President Kibaki’s Little Things

President Kibaki is fond of little things.

In a recent interview with the Sunday Nation over the fast-approaching referendum, he quipped, “In the next few days, we will work hard to make sure that those opposing it over one or two little things change their minds and support us.” The statement seems innocuous enough—for now, I hold back on commenting at length about how genuine concerns are reduced to “little things” except to note that it is a political strategy.

The phrasing seemed familiar. And so I checked.

At a National Prayer Breakfast held on June 1, 2008, Kibaki remarked on the post-election violence: “What happened was because of our little mistake but every time something comes, it goes.”

Even now, I wonder about the singular “little mistake”: was it encouraging ethnic polarization? Corrupting an election process so badly that an investigative commission declared there was no way to determine who actually won? Was it remaining stubbornly silent and uncompromising as Kenya burned and as we hacked away at each other? Was it assuming the presidency in circumstances that can only be described as shady?

What exactly was the “little mistake”?

By using the word “little,” Kibaki belittles legitimate political concerns, effaces pain and suffering, erases the many who died needlessly, and urges us to normalize injustice.

“[E]very time something comes, it goes.”

This statement can only be made by someone who stands by the side watching the traffic of history, someone incredibly disengaged and detached.

Let us be clear here: I am not indulging in Kibaki bashing. That is easy to do, and the stakes are much too low.

I am troubled by the recurrence of the troubling adjective “little,” which evidences a dangerous, irresponsible, fundamentally un-democratic approach to the world. (I am in English. We believe that much hinges on small words.)

A recent article by Martin Kimani on the meaning of work in Rwanda,where “work” was understood not as a euphemism but as the accurate description for acts of genocidal murder, helps to frame Kibaki’s statements and approach.

When Kibaki speaks of “working hard to make sure” that those opposed “change . . . minds,” I wonder about the kind of work involved. Granted, I am on the far side of speculation. But, despite the glowing hagiography written by an increasingly irrelevant Makau Mutua bolstered by the fawning idiocy of the Sunday Nation interview, Kibaki was in power during Moi’s excesses.

He was complicit and is culpable.

And his efforts to claim he stood apart and watched “things” go strikes me as remarkably disingenuous.

To take just one egregious example: he blames the post-election violence on the extraordinarily “long campaign.” In a remarkable moment of disclaiming any personal responsibility, he claims, “Long campaigns get personal, but shorter campaigns enable the electorate and candidates to engage in deeper and meaningful debate.”

Yes, lives were lost because the campaign period was too long.

There are many problems with Kibaki’s “little.” Let me mention two.

“Little” urges us to pay attention to big picture politics and claims that political dissent and critique is always tendentious, that details do not matter. In other writing, I have argued that this petty concern/big picture model is anti-intellectual and anti-democratic and has a long history in Kenya. Don’t sweat the details. Because, as Sefi Atta has it, everything good will come.

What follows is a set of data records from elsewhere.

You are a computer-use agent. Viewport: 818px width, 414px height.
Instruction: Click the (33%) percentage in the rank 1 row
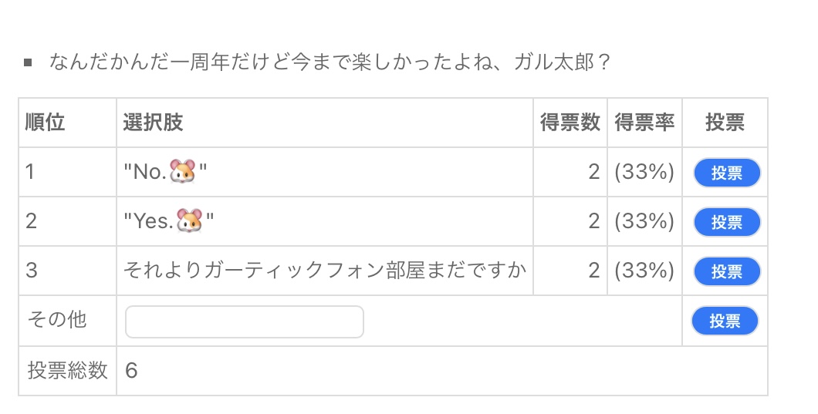[x=644, y=172]
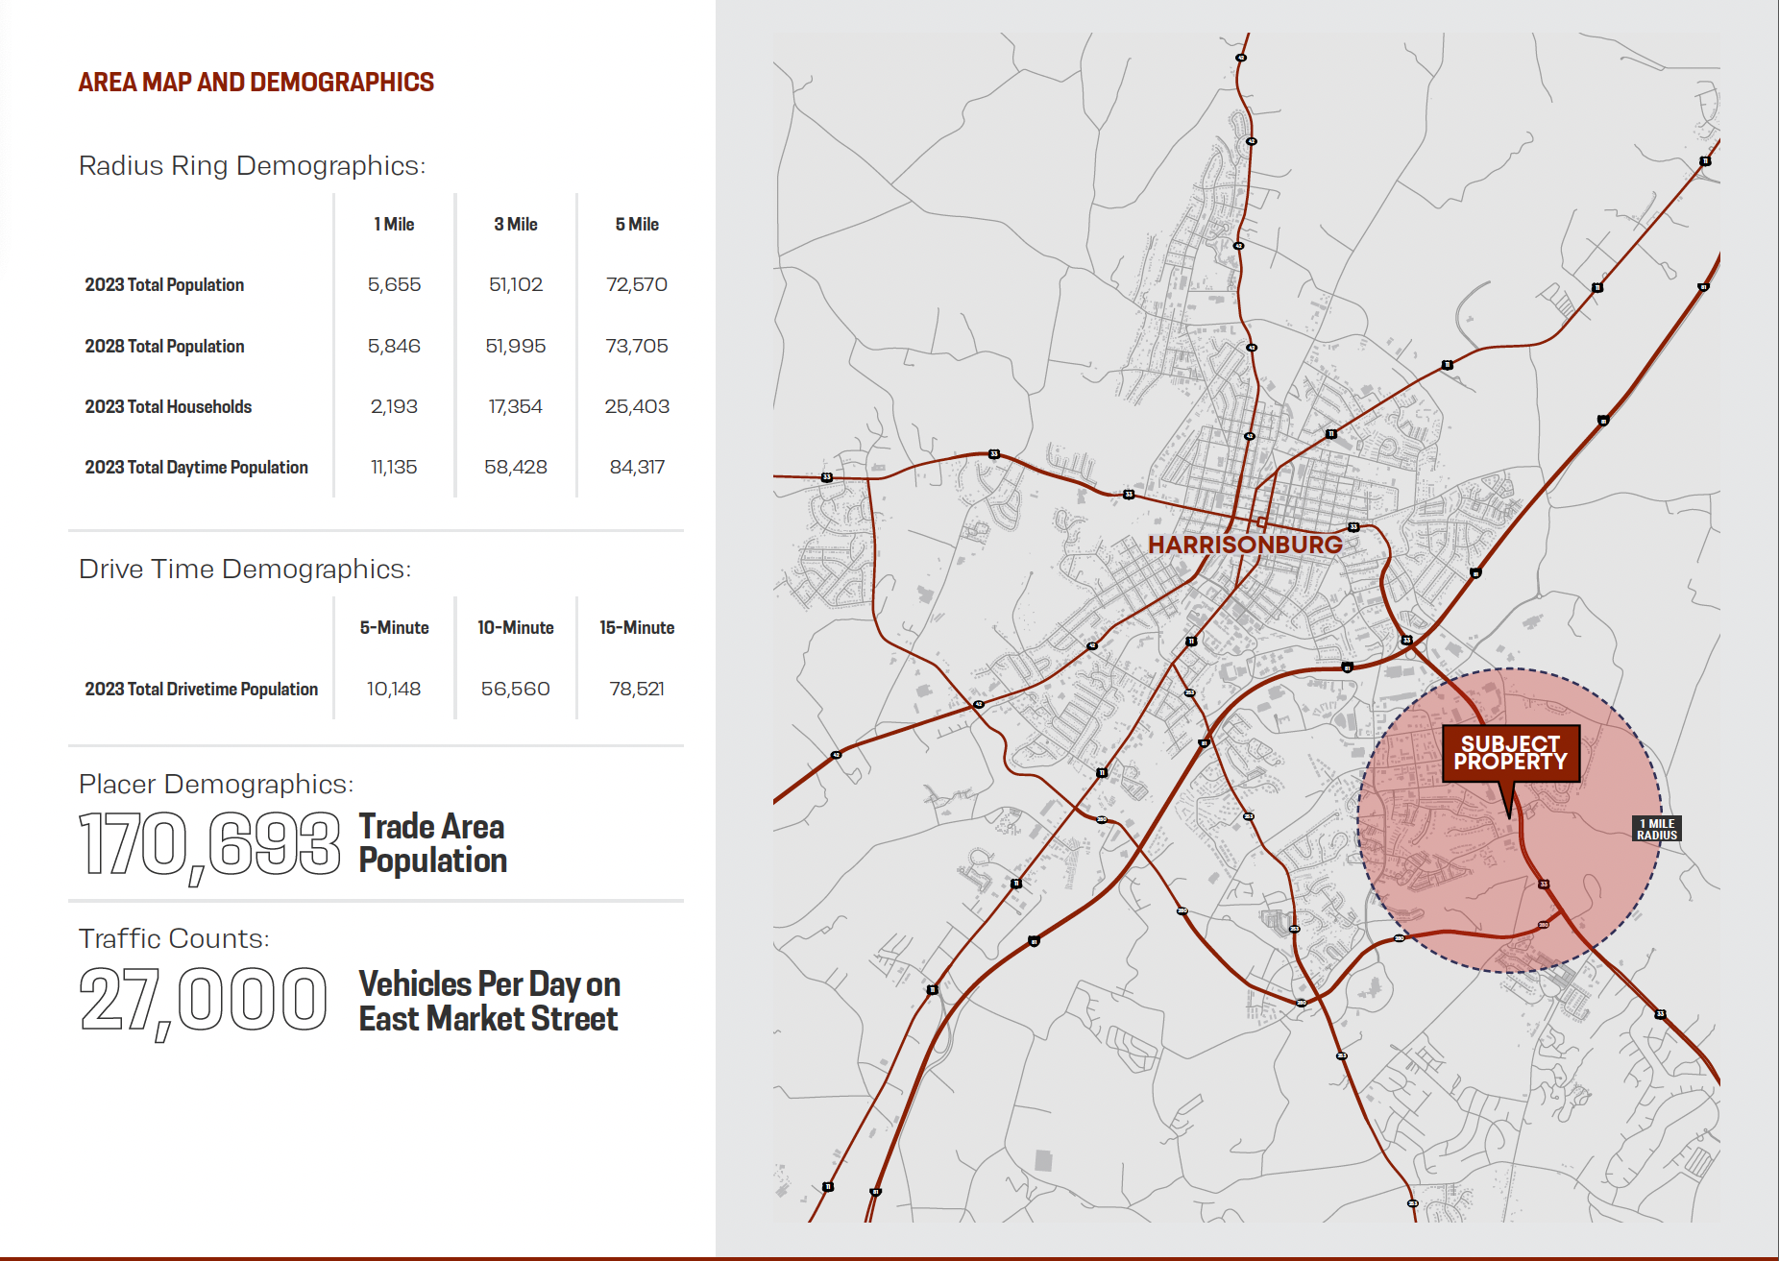Select the 1 MILE RADIUS map label
This screenshot has height=1261, width=1779.
click(1656, 829)
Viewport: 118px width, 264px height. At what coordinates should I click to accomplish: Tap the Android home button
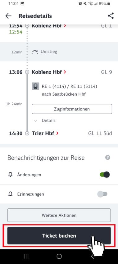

“Little” also demonstrates the contempt with which Kibaki views multi-party politics and political opposition. Granted, as John Githongo has argued, we have no opposition politics in Kenya. Our so-called coalition government is a motley collection of favor-trading, salary-raising opportunists.

So, perhaps Kibaki is right.

There are “little” differences because in “Nchi ya Kitu Kidogo” what counts above all is the little thing.